- WHAT IS REQUIRED:
Your task is to write out exactly the lines of the listing below, from the first down to the line that holds "Screen dimensions: 568x411".

- RAW DATA:

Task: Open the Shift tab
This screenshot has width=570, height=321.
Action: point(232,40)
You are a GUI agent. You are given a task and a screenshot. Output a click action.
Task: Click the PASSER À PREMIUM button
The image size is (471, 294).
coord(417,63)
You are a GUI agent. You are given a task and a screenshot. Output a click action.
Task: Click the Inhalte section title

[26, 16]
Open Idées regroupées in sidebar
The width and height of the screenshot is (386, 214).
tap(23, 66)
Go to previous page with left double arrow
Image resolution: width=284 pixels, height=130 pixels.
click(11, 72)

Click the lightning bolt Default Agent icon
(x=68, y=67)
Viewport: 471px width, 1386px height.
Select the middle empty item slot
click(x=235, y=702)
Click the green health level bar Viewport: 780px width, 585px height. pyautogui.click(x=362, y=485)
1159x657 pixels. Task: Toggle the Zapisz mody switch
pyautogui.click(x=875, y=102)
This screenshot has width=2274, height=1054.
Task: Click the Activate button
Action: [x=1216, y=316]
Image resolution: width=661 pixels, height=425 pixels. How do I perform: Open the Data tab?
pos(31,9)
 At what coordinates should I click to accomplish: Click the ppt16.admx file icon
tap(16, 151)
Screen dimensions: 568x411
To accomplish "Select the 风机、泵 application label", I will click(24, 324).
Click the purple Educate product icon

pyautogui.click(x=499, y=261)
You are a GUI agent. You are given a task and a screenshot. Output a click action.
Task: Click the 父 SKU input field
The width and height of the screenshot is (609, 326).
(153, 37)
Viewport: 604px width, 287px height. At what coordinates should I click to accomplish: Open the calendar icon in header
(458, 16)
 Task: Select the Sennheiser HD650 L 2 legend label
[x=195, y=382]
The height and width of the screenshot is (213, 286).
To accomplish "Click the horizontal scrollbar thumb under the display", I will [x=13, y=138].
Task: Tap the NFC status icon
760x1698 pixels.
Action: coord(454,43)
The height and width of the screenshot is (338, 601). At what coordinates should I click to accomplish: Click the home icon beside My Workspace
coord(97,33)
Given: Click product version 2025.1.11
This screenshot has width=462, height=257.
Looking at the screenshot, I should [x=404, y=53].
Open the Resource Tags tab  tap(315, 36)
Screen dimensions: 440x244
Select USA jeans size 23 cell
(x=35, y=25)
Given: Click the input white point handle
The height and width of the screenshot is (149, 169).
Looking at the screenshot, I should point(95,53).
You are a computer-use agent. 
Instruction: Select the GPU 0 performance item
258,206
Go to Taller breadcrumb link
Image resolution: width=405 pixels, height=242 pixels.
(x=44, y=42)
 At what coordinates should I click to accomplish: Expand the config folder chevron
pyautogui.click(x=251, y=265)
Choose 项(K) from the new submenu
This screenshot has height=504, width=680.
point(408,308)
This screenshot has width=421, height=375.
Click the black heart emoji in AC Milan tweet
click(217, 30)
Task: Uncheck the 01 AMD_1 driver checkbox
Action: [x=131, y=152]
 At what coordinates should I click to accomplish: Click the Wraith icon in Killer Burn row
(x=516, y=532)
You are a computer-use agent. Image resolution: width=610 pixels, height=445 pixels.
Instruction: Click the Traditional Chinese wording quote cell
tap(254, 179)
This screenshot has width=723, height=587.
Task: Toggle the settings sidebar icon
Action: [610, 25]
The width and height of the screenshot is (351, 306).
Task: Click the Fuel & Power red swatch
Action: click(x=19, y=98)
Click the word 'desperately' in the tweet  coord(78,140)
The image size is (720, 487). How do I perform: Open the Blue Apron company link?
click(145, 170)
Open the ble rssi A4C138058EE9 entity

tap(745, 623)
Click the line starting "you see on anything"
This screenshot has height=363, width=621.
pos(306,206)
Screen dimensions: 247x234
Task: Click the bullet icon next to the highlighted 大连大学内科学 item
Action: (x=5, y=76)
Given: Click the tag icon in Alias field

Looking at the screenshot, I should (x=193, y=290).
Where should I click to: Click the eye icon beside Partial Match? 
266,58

- WRITTEN RESPONSE:
Task: Open the Shift tab
This screenshot has width=570, height=321.
Action: point(232,40)
You are a GUI agent. You are given a task and a screenshot. Output a click action.
Task: Click the PASSER À PREMIUM button
The image size is (471, 294).
coord(417,63)
You are a GUI agent. You are given a task and a screenshot. Output a click action.
Task: Click the Inhalte section title

[26, 16]
Open Idées regroupées in sidebar
The width and height of the screenshot is (386, 214).
tap(23, 66)
Go to previous page with left double arrow
Image resolution: width=284 pixels, height=130 pixels.
click(11, 72)

Click the lightning bolt Default Agent icon
(x=68, y=67)
Viewport: 471px width, 1386px height.
Select the middle empty item slot
click(x=235, y=702)
Click the green health level bar Viewport: 780px width, 585px height. pyautogui.click(x=362, y=485)
1159x657 pixels. Task: Toggle the Zapisz mody switch
pyautogui.click(x=875, y=102)
This screenshot has width=2274, height=1054.
Task: Click the Activate button
Action: [x=1216, y=316]
Image resolution: width=661 pixels, height=425 pixels. How do I perform: Open the Data tab?
pos(31,9)
 At what coordinates should I click to accomplish: Click the ppt16.admx file icon
tap(16, 151)
Screen dimensions: 568x411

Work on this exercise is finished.